In March this year one of the world's leading Bitcoin exchanges, Mt Gox collapsed after being hacked for a second time. The Tokyo-based company filed for bankruptcy protection and admitted it had lost around 850,000 Bitcoins due to hacking. At the time their worth was £330m, altough since then they have apparently recovered 200,000 of the virtual currency.
Now Mt. Gox, or rather those handling their bankruptcy are looking to sell the Japan and EU trade marks for Bitcoin in order to make some reparations, a company executive said. The trade marks are due to expire in 2021 in Europe and 2022 in Japan.
There are also plans to include the domain name (bitcoins.com) in a bundle package with the asking price set at $1million.In February the company had debts of around $56-63 million, so it makes for good incentive to sell off.
Mt.
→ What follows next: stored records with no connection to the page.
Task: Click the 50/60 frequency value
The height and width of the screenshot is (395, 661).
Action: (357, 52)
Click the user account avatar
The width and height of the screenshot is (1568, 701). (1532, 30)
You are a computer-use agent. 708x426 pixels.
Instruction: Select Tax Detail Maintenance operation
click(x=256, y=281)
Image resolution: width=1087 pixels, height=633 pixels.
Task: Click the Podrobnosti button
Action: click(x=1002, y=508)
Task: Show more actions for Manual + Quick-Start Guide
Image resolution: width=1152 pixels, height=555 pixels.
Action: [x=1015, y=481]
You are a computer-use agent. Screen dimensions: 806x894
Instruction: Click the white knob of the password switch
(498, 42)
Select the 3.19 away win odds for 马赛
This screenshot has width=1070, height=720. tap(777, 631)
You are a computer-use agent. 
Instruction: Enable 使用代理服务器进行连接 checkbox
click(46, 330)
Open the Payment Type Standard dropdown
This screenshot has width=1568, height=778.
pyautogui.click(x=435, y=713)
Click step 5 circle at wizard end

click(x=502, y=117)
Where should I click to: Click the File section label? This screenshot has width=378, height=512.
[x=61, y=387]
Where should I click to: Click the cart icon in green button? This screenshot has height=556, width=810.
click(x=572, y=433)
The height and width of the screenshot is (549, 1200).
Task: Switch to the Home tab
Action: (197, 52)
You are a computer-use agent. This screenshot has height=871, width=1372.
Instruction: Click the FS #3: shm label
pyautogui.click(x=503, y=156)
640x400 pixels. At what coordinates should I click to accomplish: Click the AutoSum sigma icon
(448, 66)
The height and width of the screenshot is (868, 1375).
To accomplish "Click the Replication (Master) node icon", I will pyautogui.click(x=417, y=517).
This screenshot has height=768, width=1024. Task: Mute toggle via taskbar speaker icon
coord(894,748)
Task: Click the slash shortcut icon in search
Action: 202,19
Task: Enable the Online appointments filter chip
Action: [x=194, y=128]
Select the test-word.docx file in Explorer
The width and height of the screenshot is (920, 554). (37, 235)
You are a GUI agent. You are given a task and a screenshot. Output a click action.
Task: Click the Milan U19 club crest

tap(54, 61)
Gox said at the time they filed the trade mark they "felt obliged to step up and oppose opportunists around the world from trademarking the concept and term".
So what happens when they sell the Bitcoin trad emark?
Here is where some problems arise. Anyone who buys the bitcoin trade mark from Mt. Gox may run into some trade mark law issues.
First, Tibanne, the company owned by Mark Karpeles who first filed the trade mark are the not the original users of the term "Bitcoin". The word first appeared in 2009 in Satoshi Nakamoto’s original white paper.
This means that any firm looking to buy the trademark would have to prove the word hadn’t entered general usage prior to when the trademark was first registered.
Secondly, Tibanne registered "Bitcoin" in four classes related to software, electronic commerce and the transmission and hosting of e-commerce services. Whoever purchases the trademark will need to use the trademark for these purposes, as well as prove the validity of the trademark on these grounds.
If not, the trademark may well be considered abandoned and others could trademark the word in a new application filing rendering the purchase mute.
The approval of the generic term may have been a case of relative obscurity of the word among government officials and regulators. As a result, it’s possible it was approved because the examiner wasn't aware that bitcoin was a generic term.
So who will be the company that purchases the trade mark? And will we see a resurgence in the virtual currency market in the near future?